◆ Given exercise ◆
Copy each line of the items below that contains the word "should", treating uppercase and lowercase as different.

◆ Recorded data ◆

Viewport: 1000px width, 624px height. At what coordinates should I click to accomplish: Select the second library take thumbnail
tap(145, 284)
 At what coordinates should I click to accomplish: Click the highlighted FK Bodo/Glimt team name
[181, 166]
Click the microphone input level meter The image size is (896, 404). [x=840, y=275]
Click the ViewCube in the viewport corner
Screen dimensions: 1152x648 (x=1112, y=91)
* * *
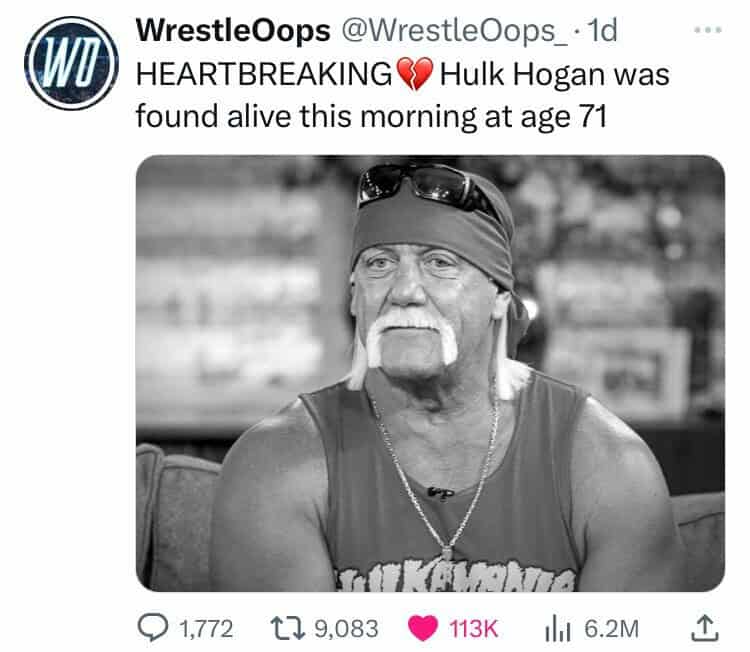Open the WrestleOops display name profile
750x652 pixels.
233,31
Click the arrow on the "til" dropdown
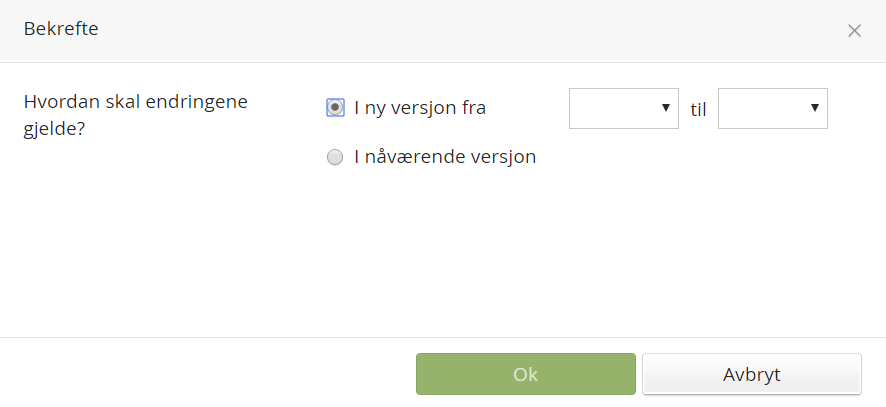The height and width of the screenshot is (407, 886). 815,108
* * *
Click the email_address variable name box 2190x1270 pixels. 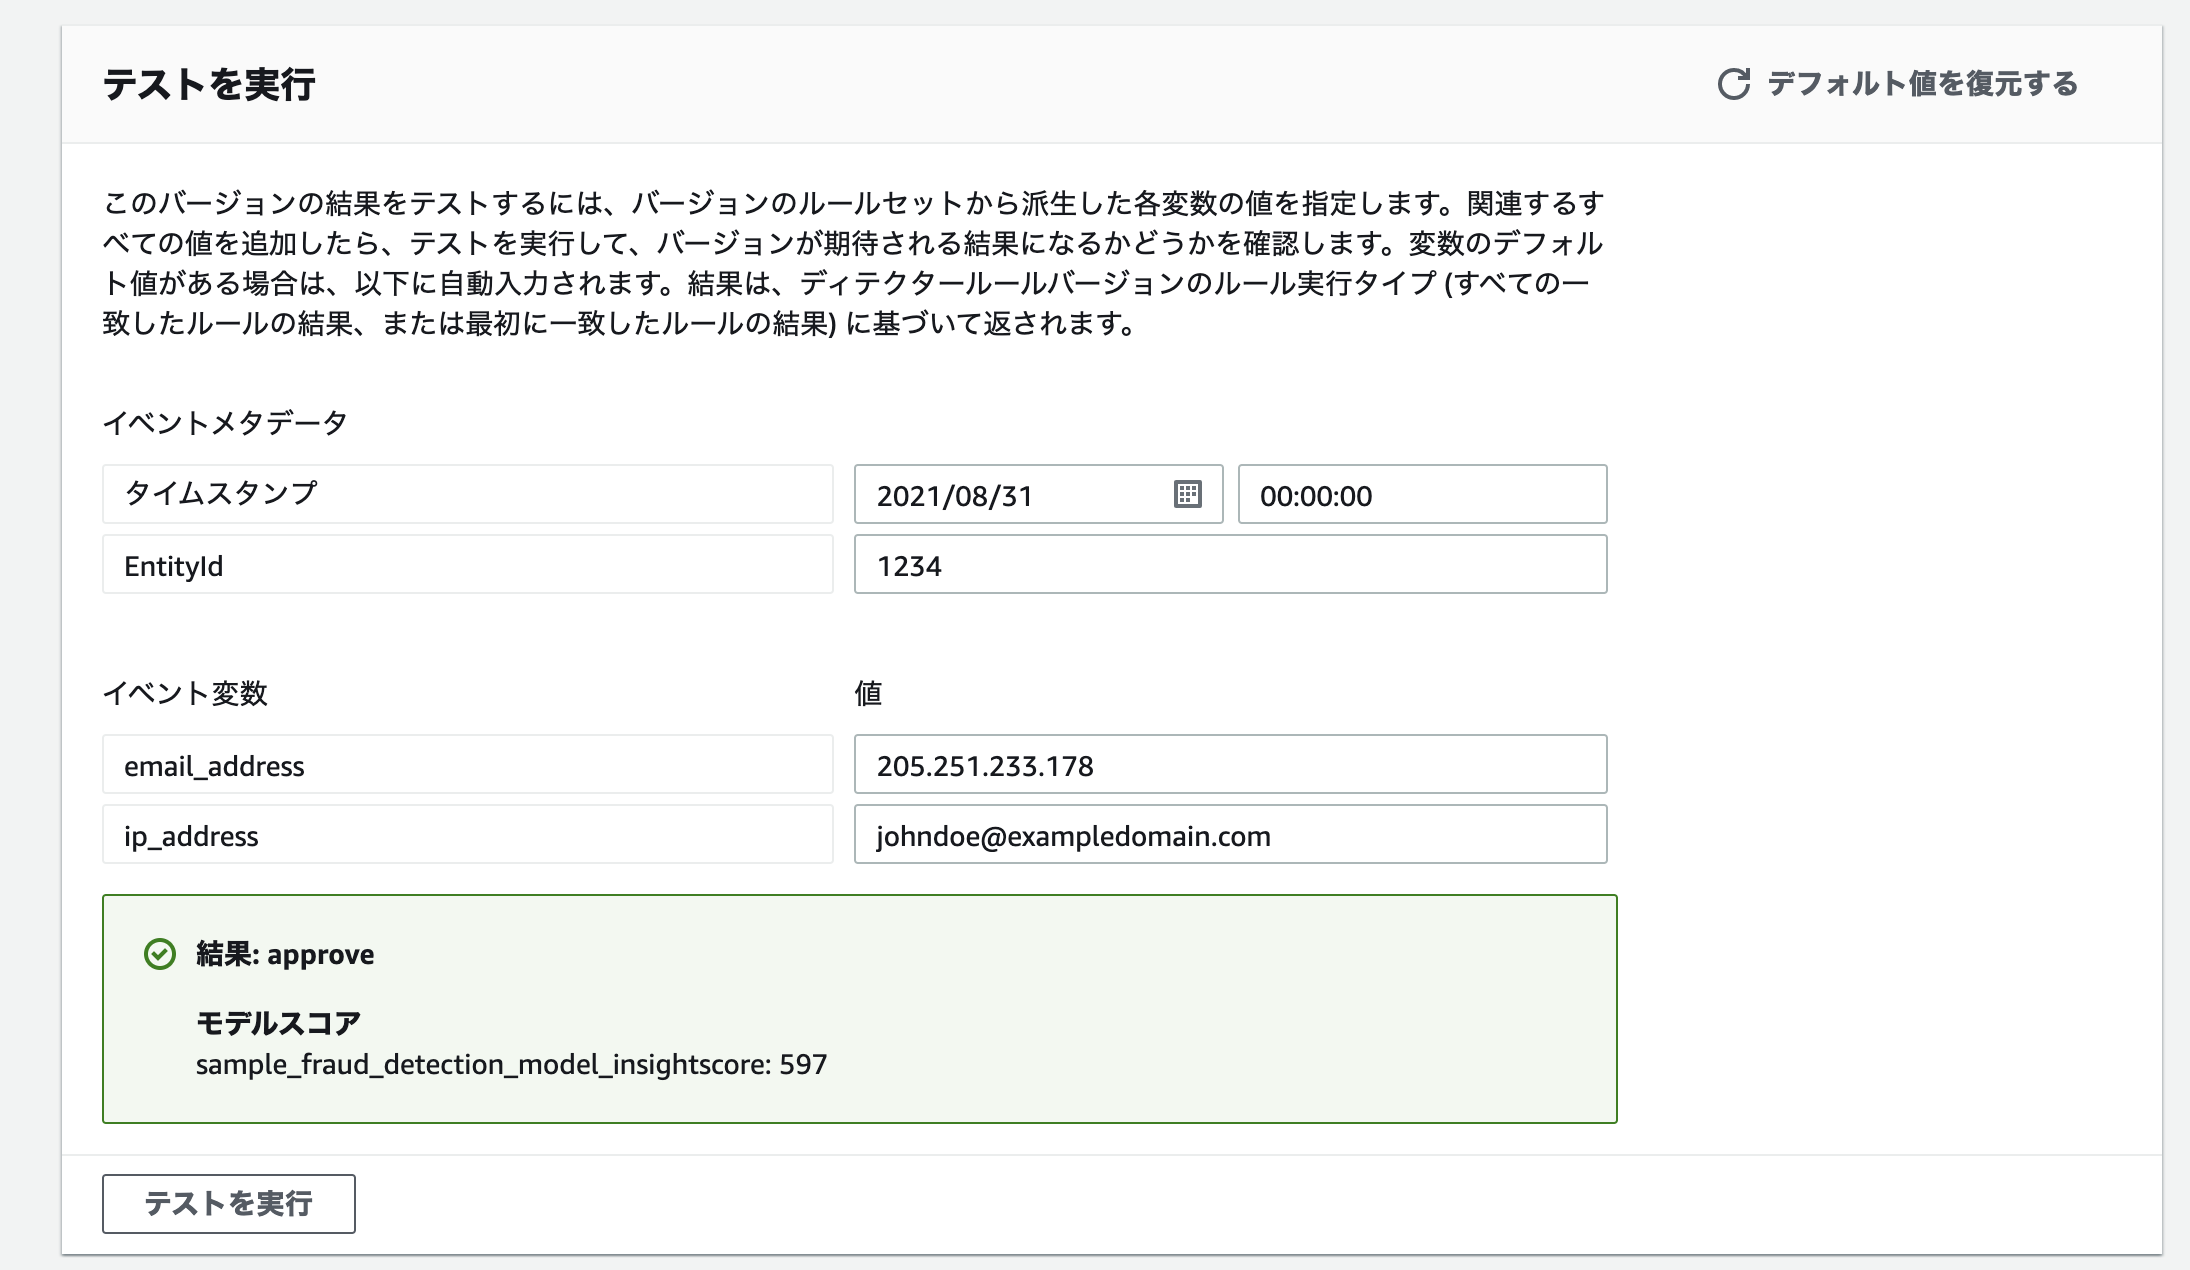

◆ Full response ◆
Viewport: 1000px width, 624px height. At what coordinates should I click to accomplish: Select the second library take thumbnail
 At what coordinates should I click to accomplish: Click the highlighted FK Bodo/Glimt team name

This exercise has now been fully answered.